Your goal
Taking the line with "The height and" as the first and the last line of the entries as the final one, copy that span exactly.
═════ Data for this task
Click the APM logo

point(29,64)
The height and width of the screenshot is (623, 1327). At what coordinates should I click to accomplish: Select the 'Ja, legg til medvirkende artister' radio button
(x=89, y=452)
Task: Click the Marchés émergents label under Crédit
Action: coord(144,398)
══════════
Result for this task
The height and width of the screenshot is (623, 1327). At what coordinates should I click to accomplish: Select the 'Ja, legg til medvirkende artister' radio button
(x=89, y=452)
Task: Click the Marchés émergents label under Crédit
Action: coord(144,398)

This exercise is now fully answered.